Standing against his Republican leadership, Paul opposed extension of the metadata powers enabled by the so-called Patriot Act, passed a month after the September 11, 2001 attacks by al-Qaeda followers and extended a couple of times since. “Little by little, we’ve allowed our freedom to slip away,” he declared, thereby putting himself in alignment with civil libertarians usually found on the Democrat side of US politics. They’ve been incensed by the level of NSA domestic espionage exposed two years ago by renegade agency contractor Edward Snowden.
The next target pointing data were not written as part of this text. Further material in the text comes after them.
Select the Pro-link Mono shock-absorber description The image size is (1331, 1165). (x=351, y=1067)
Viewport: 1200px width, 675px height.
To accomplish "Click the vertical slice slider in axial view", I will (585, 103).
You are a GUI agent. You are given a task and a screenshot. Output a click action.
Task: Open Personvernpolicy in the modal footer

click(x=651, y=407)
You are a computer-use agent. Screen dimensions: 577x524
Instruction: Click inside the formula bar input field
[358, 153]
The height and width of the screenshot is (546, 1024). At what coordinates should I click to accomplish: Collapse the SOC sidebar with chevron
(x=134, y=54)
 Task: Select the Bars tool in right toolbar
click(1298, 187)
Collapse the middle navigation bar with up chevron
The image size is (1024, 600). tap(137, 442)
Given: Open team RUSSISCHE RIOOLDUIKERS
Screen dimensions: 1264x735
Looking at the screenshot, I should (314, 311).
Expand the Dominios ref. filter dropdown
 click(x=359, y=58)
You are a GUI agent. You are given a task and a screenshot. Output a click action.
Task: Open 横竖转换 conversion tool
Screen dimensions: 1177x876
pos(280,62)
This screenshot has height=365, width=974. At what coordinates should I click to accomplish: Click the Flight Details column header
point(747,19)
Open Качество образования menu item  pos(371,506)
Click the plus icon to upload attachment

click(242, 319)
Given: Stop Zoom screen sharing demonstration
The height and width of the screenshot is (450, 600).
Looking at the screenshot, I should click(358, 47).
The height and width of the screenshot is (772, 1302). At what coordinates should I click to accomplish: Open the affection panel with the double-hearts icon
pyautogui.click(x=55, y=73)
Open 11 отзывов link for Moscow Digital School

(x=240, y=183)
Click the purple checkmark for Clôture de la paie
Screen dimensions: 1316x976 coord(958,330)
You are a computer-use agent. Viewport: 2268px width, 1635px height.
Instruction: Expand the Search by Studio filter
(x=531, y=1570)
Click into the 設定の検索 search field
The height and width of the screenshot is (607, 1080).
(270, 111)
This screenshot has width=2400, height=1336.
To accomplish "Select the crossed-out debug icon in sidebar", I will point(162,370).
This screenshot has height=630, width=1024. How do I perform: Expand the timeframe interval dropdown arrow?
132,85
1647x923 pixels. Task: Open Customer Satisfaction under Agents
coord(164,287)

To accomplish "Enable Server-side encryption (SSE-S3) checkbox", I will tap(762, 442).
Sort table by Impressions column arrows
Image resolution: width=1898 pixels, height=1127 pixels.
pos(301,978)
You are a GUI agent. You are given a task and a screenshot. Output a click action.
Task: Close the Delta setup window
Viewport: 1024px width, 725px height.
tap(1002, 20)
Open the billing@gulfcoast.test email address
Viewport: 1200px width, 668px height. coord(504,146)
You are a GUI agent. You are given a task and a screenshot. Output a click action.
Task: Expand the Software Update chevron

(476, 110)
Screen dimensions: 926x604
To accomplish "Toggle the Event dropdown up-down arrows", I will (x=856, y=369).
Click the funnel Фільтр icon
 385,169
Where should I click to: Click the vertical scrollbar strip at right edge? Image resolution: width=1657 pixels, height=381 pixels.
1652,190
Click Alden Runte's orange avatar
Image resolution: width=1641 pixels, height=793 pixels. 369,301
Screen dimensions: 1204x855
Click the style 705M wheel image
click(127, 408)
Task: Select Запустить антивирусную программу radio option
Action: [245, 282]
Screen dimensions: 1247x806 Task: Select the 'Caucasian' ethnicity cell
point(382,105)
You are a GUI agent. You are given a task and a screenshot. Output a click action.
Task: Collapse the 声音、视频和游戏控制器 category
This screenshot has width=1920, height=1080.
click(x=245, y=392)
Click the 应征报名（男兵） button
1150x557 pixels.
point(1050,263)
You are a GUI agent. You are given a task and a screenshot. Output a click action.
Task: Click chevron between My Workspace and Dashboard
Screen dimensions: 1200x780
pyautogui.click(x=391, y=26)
The electronic spy agency had been using a secret Foreign Intelligence Surveillance Court interpretation of a clause in the Patriot Act to justify its collection of domestic communication data without warrants or even particular suspicion. Despite a federal court ruling that this was unconstitutional, security hawks had been ready to extend it.
By Tuesday, mainstream Republicans and some Democrats filled the gap with the new Freedom Act, supported by President Barack Obama, which requires telephone companies and internet service providers, rather than the NSA, to store metadata for at least 18 months and provide it on warrant. There is a six-month switchover period, in which the NSA can get its vacuum-cleaners operating again if it wants.
Has the US been at greater risk during this hiatus? The NSA and its supporters haven’t been able to show the indiscriminate approach to call and browsing records has yielded any further protection than would normal searches on warrants that are usually provided promptly by judges when investigators get a lead on a planned act of terrorism or after an attack. Nor, to give the spooks some credit, has the metadata power been abused J. Edgar Hoover-style to collect dirt on citizens their chiefs don’t like. It’s been a worrying broadening of power without much need.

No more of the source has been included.